Before I say anything, C&C is always welcomed! (Please excuse the double watermark.  I had done all of them by play action, and then automation did them all a second time, and I caught it at the end.)

So for the last few weeks, ive been getting into surfing.  We have this normal Friday routine.  Surf, Breakfast, Pier/Shoot.  First week (first day I had my board) We lost 2 beach towels to the freeway, I got stung by a sting ray, and broke my center fin on the board.  After breakfast I went to the pier to shoot, and everything was better =) 
1.





2.





Week 2 things were better.  After eating we got to watch the US Open of Surfing.
3.




4.




5.




6.





Now, not to get into a long story, but I (in a quick way of words) made my way up the ladder at work.  By doing this I decided I earned a day off.  We did our normal routine, but this time went to Newport Beach (10 min south of Huntington.)  Deffinatley some better waves this week.  While I was there I met a guy shooting the surfers as well, but he had a 600mm canon lens   , which oddly enough he was shooting with a 30D.  Come to find out that his bag with the Mark II and 70-200 was stolen (fcuk thieves), so he was left with the set up I saw.
7. He's going to feel this tomorrow.




8. This wasn't really a good one, but she was tearin it up all day.

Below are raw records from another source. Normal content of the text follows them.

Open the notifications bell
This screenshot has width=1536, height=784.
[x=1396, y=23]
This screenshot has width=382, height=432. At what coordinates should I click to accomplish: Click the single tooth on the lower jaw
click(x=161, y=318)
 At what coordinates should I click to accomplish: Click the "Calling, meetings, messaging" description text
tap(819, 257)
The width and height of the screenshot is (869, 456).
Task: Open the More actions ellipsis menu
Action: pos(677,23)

9. This guy was one of the 2 best out there.




10. 




11.




I almost forgot some people like to know the setup.
Nikon D50, Quantaray 70-300.
I get my canon setup today   So all my old stuff is going up for sale.
Like I said C&C Welcomed.  Thanks for viewing


----------



## Local_Skater (Jul 24, 2008)

Please never use that thread title again...


----------



## chrisburke (Jul 25, 2008)

Local_Skater said:


> Please never use that thread title again...

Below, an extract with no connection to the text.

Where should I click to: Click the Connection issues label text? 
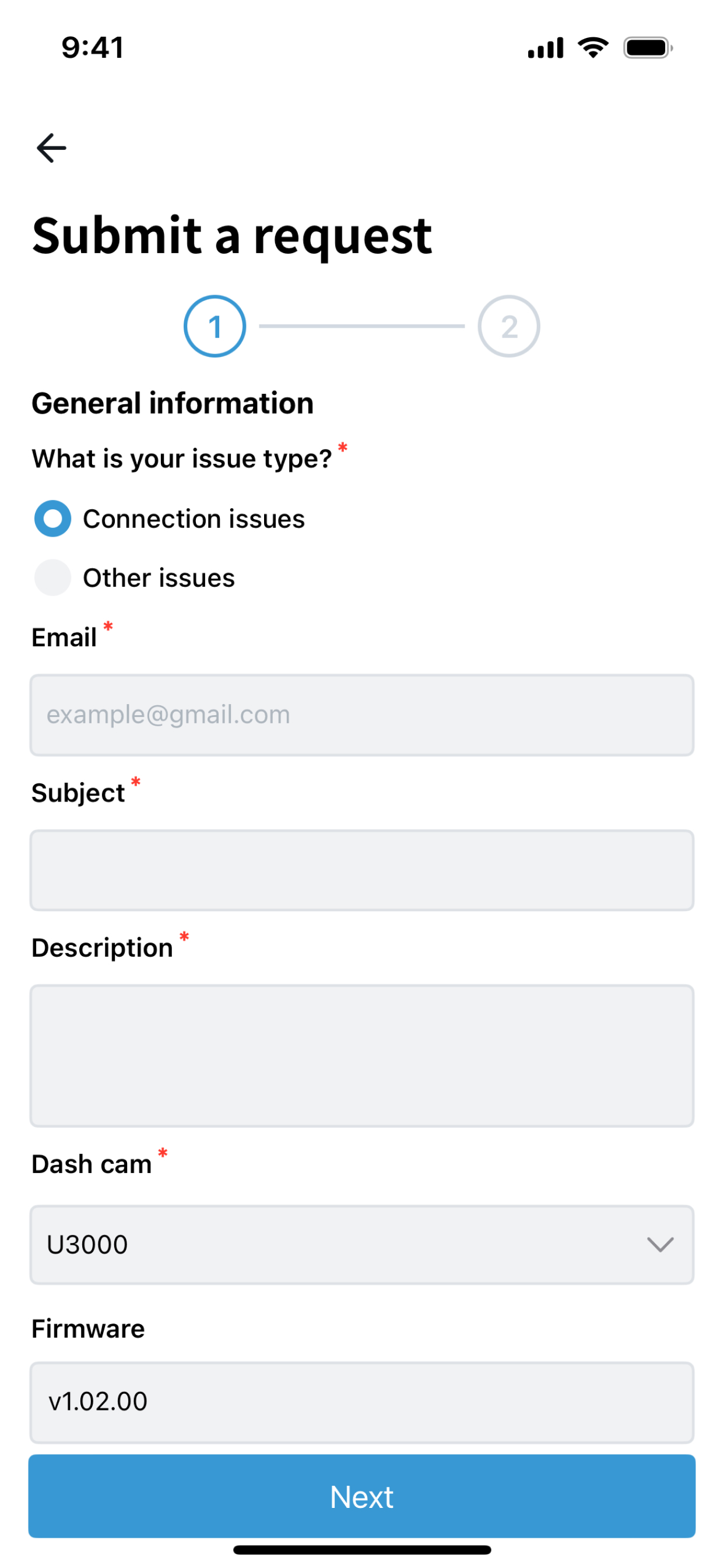pos(194,519)
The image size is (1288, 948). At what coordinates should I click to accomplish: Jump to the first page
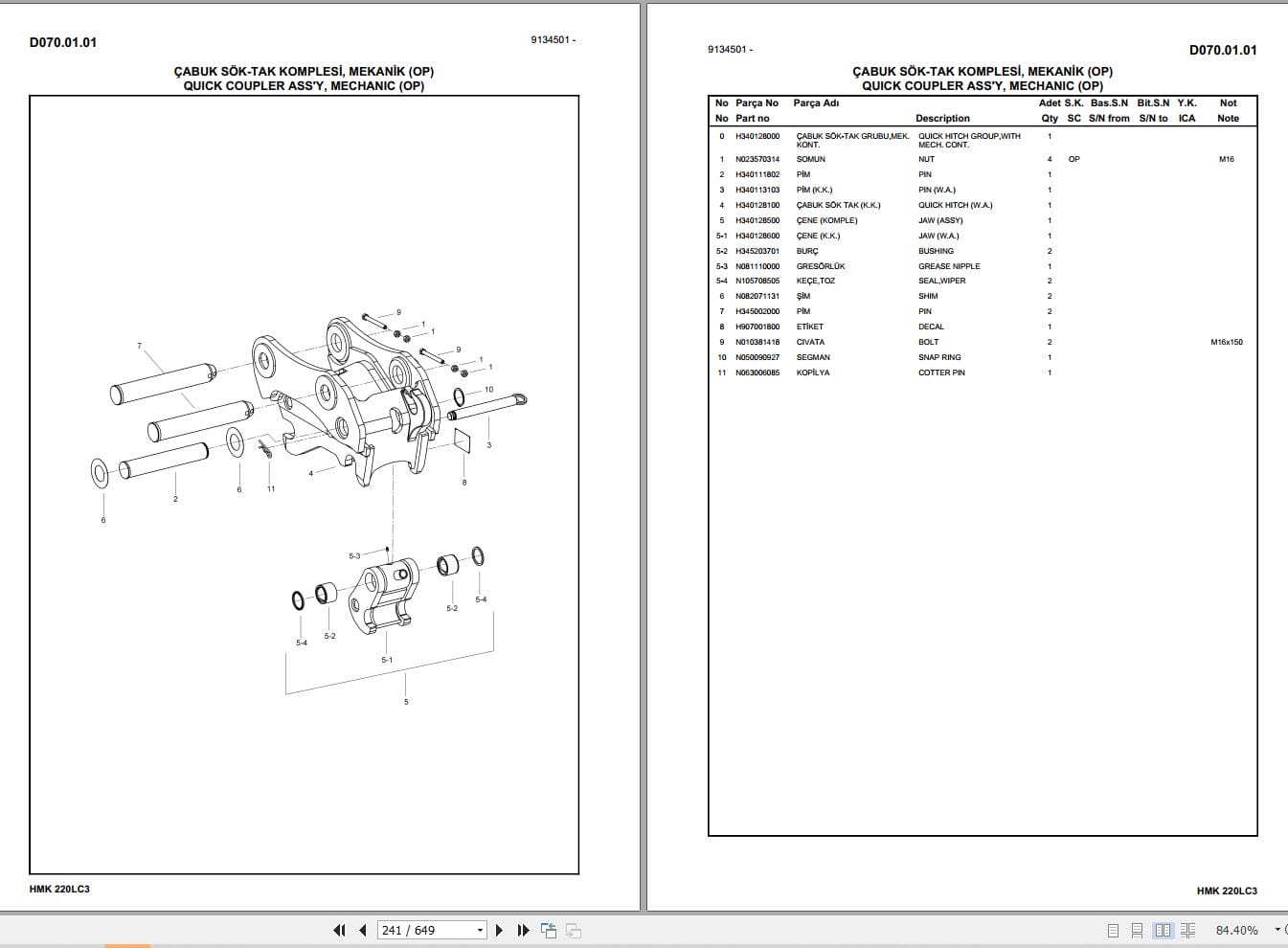(x=339, y=930)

how does this help him????


The pics look great.  Some of the pics are a little drab colorwise, this can be fixed in photoshop.. Main thing i'd do in the future is just work on color.


----------



## mschoelen (Jul 25, 2008)

Yeah, I was thinking the same thing, but now that I have lightroom it will be easier to edit the coloring.  That day was cloudy and gave out the dull colors, the last day the colors came out nicely naturally imo.


----------



## motorshooter (Jul 29, 2008)

Radical dude!!! Play with the colors to bump them up. If the girl was a hot surfer all day you need to keep on her as she was shredding and carving. Some images of her kicking back on a power ride would have been nice or a jump-up to catch a wave with the look of "I want this wave" on her face would have been nice. Don't be afraid to put on a wet sut and get in the water with the action. :mrgreen:


----------



## Claff (Jul 29, 2008)

Good stuff. Only thing I'd do differently is crop out the other dude's foot on the left of pic #2.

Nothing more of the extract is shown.